Assim como o litoral de um país continental enquadrifica o cruzeiro do sul em uma moldura de aparente desenvolvimento, o homem desprende da fachada seca em busca do Belo Monte brasileiro que no meio do nada surge como a Canaã do Ocidente despontando como uma afronta a sua excelência o Presidente da Republica.
Batalhas são sempre batalhas, prostíbulos será sempre o templo dos prazeres e dos vícios em qualquer lugar, mas o desengano de viver é único e individual para cada vivente. Em canudos mulheres submissas foram violentadas, abusadas e destruídas de melhor forma que alguém poderia fazer: condenando-as a uma vida de miséria, mentira e seca. 
A submissão dessas mulheres afrontaria o bom senso dos nobres políticos-coronéis que do alto de seus altares oprimia o nordeste em nome do bem e da razão. Contudo, se mentir é um pecado tão grave, viver em osmose intelectual significar reduzir-se à lama da aridez.
Antonio Conselheiro tornou-se um déspota decaído com osmóticos seguidores, suicidas de grande potencial que em prol do bem vindouro arrisca o próprio sangue na defesa de uma utopia adequando à realidade a ironia de seca no oceano de verdades. Aos filhos do nordeste, “cabras” e mulheres da peste, resta apenas o nada, pois se nascem sem a perspectiva de viver morrer por uma causa “nobre” é a felicidade encontrada no xiquexique.

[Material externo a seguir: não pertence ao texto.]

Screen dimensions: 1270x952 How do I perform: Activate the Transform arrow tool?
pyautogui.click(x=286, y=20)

 Dor é escola desmedida e desenfreada do nosso mundinho seco, da nossa vida desgraçada e das entrelinhas nunca vencidas. Munição vai e vem de um sem fim crepusculoso e que atormenta a vida dos combatentes e dos combatidos. A certeza de estar certo em aventuras quixoteanas torna o povo sofrido em sociedade.

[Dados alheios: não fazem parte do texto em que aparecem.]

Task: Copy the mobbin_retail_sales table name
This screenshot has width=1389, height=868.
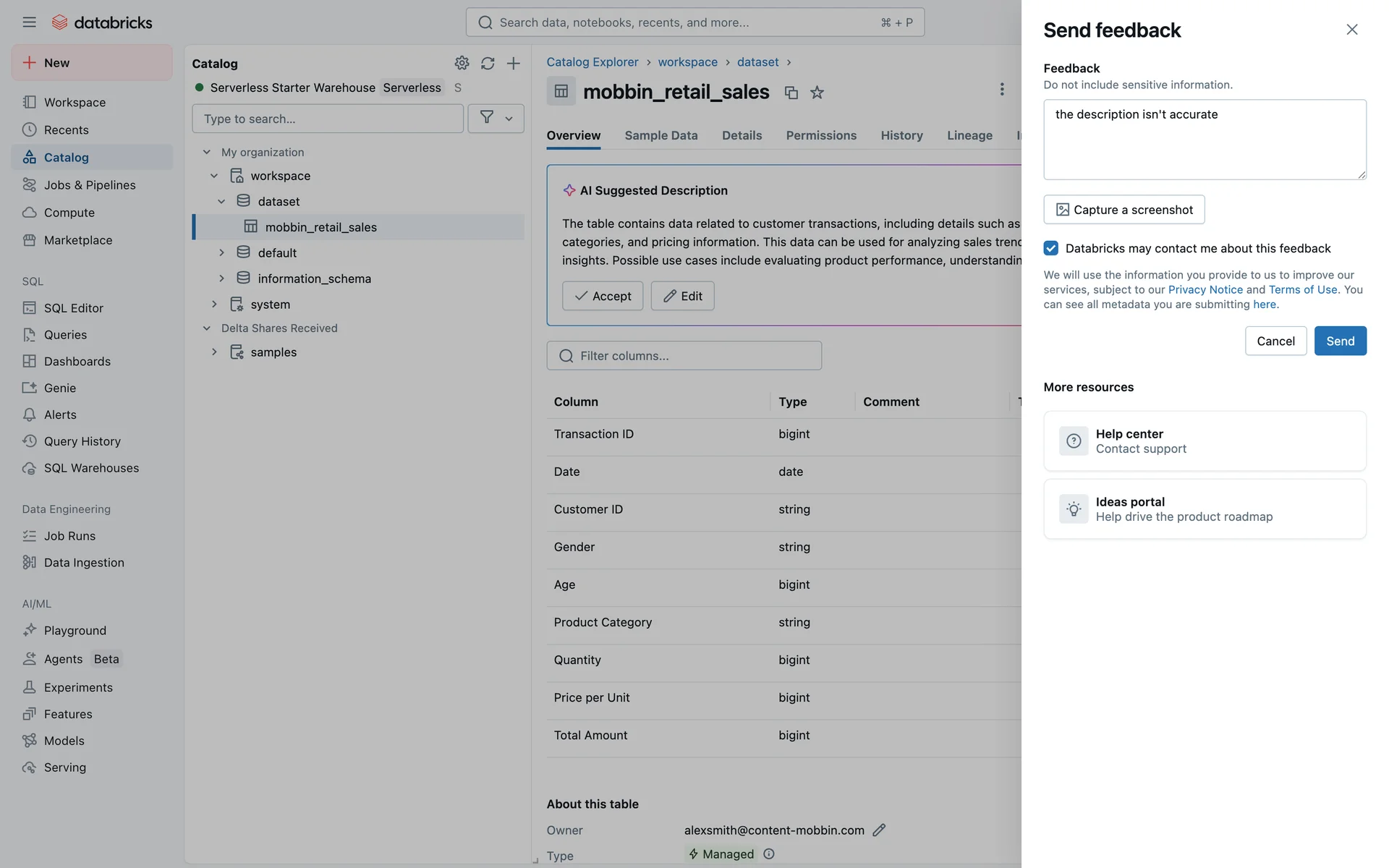Action: pyautogui.click(x=791, y=93)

O estado é sempre certo e se não fosse seria Antonio, o Pai dos pobres e oprimidos dessa caatinga baiana, mas seria também pernambucana, alagoana ou piauiense se tivessem deixado. Viver sem é, na maioria das vezes, a melhor saída da alienação dos podres tentáculos dos desvairados da fé.

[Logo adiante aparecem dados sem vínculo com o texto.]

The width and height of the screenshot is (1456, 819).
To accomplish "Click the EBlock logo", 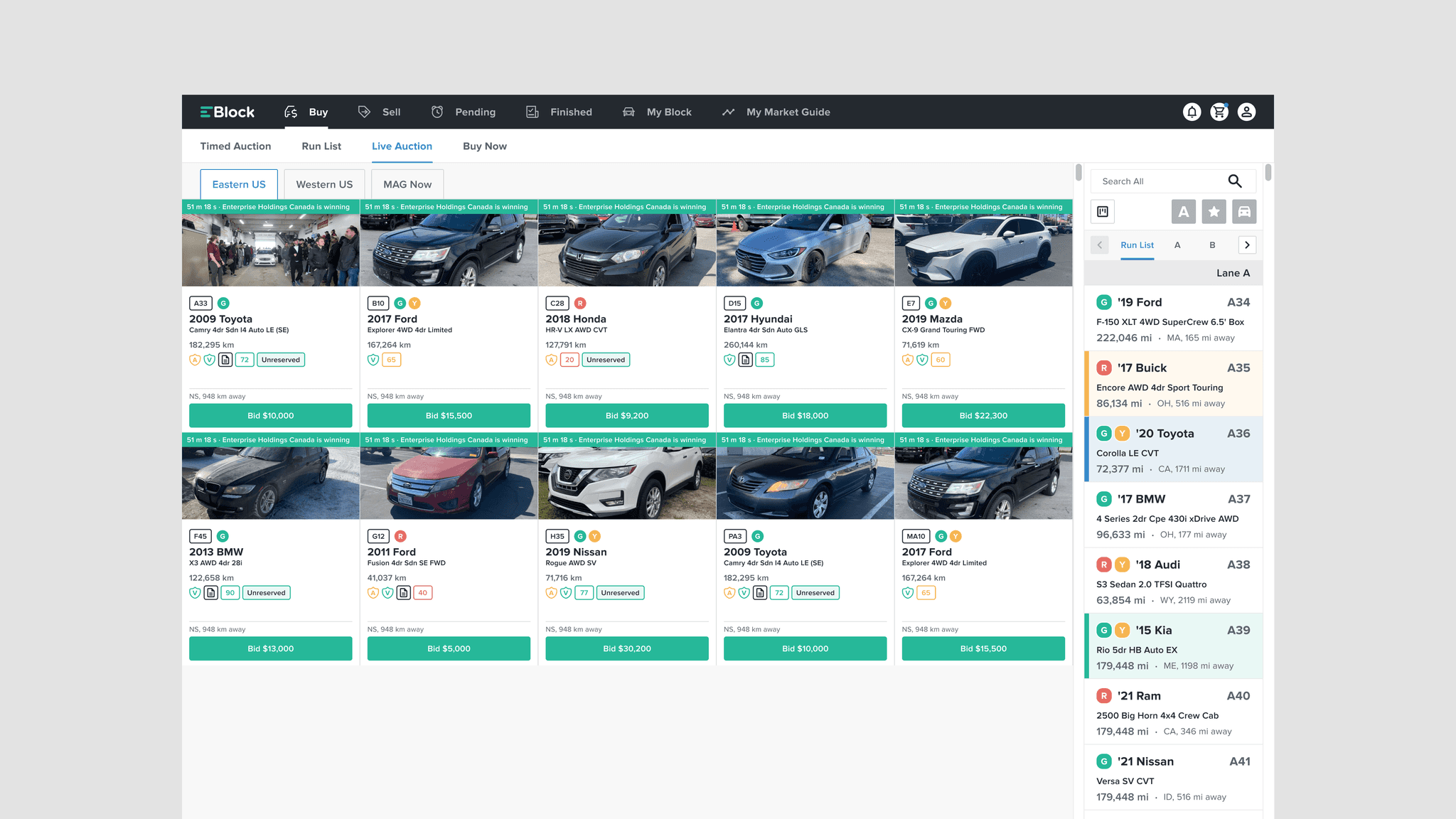I will coord(228,112).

Ao cabaré rendam-se os que não conseguem derrotar o inimigo porque encontrará a filha do seu oponente que na malícia de ser o que nunca poderia ter sido, obstrui os canais de comunicação remexendo na vida de uns sem teto. No nordeste os prostíbulos evoluíram, cresceram desmedidamente através dos anos e deu a canudos o charme do único amor que se poderia adquirir na batalha da fé.  
As serventes do sexo nunca deram a oportunidade de falar tampouco de ser o que a realidade lhes permitia. Ser a outra já que a arma era a esposa era o artigo primeiro da lei dos republicanos e o mandamento único da peste que acometia os “cabras” desse canudo. Foram as filhas que nunca existiram, as esposas que nunca tinham nascido e as prostitutas mais fiéis do Belo Monte.
Desprezando os radicalismos e o orgulho ferido de mulher desamada pela família, salvo sua genitora, era a figura obscena do realismo da época e das circunstancias. Vítimas de uma religião ignorante e incrédula de suas próprias doutrinas feriram e desferiram em seus oponentes o que podiam e deviam para ressaltar sua personalidade banalizada. 
Belo Monte, a salvação dos ingênuos surpreendeu pela sua força, destreza e perseverança e teria sido a continuação de uma fé senão tivesse sido a sepultura dos filhos, da fé e da dignidade racional dos seguidores de Conselheiro. Contudo, não podemos condenar o principiante dessa revolta cultural, pois se os Antônios dessem conselhos aos oprimidos e secantes do nordeste Belos Montes seriam edificados, prostíbulos criados, filhos mortos e marginalizados.
Se a religião fosse a verdade absoluta do universo então para que entrelaçar Deus em nome da fé e da guerra?